**Stated task:** Count the lines in the records below that contain the string "checkbox", matching case exactly. Give only the number.
───── Supplied records
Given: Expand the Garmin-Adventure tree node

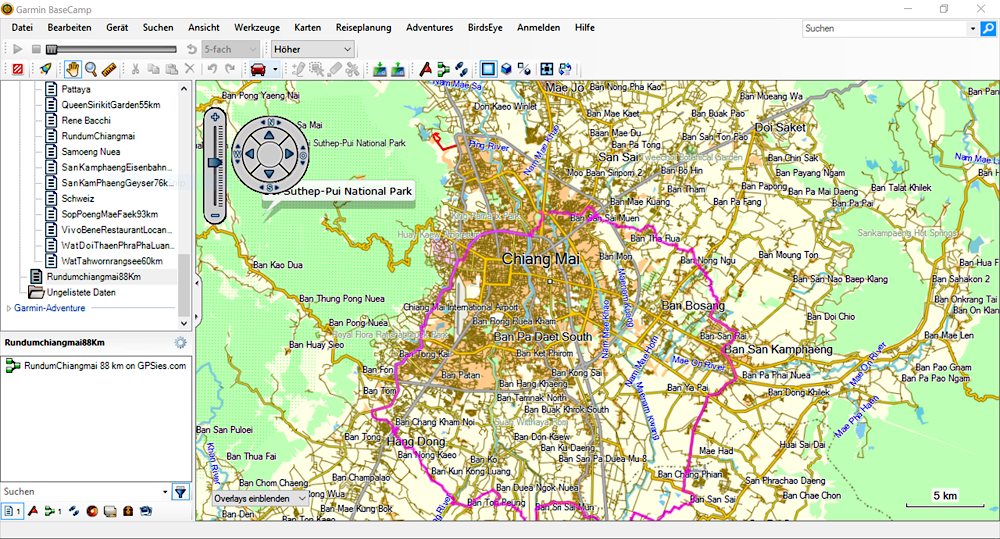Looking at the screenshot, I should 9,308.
──────────
───── Supplied records
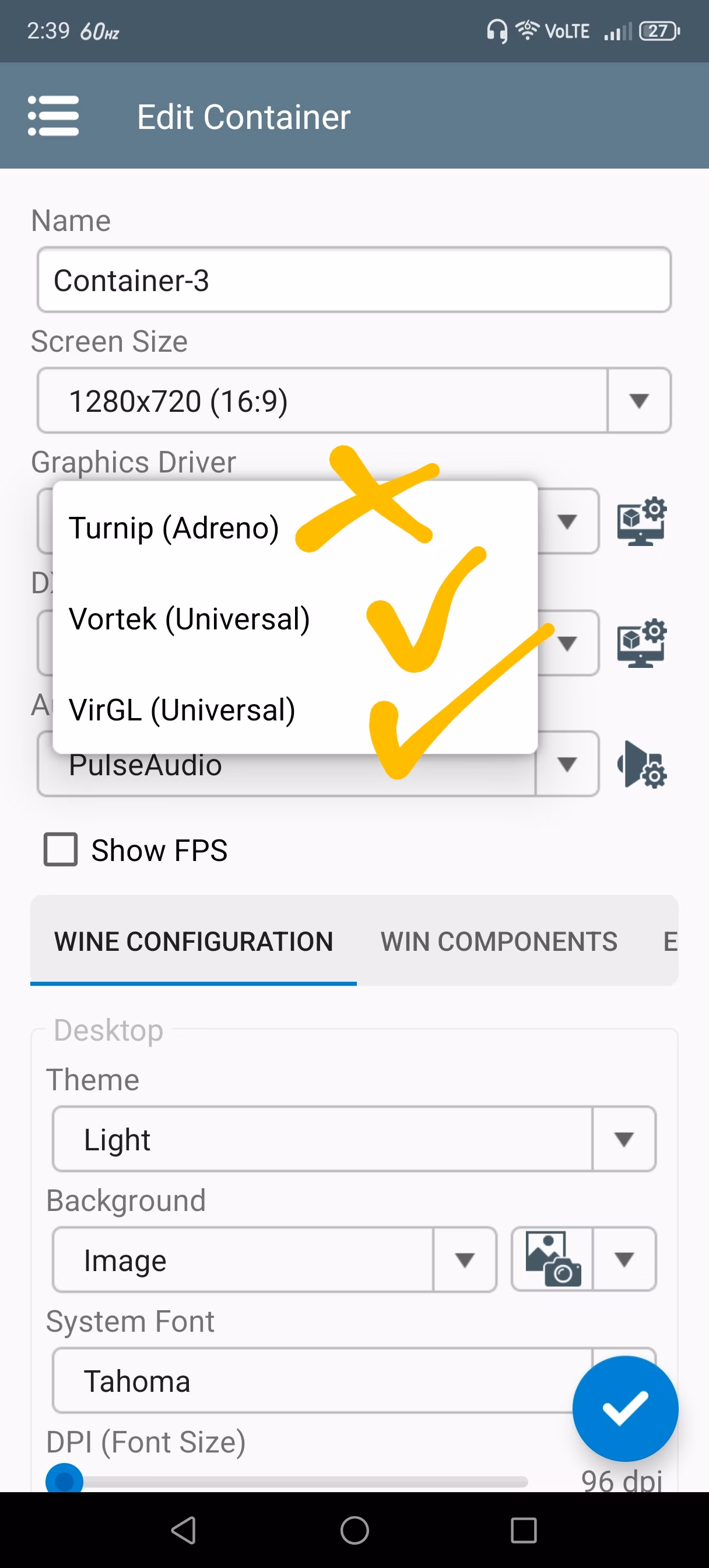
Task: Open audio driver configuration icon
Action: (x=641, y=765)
──────────
───── Supplied records
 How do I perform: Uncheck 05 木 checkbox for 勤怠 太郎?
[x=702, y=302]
──────────
**Written solution:** 1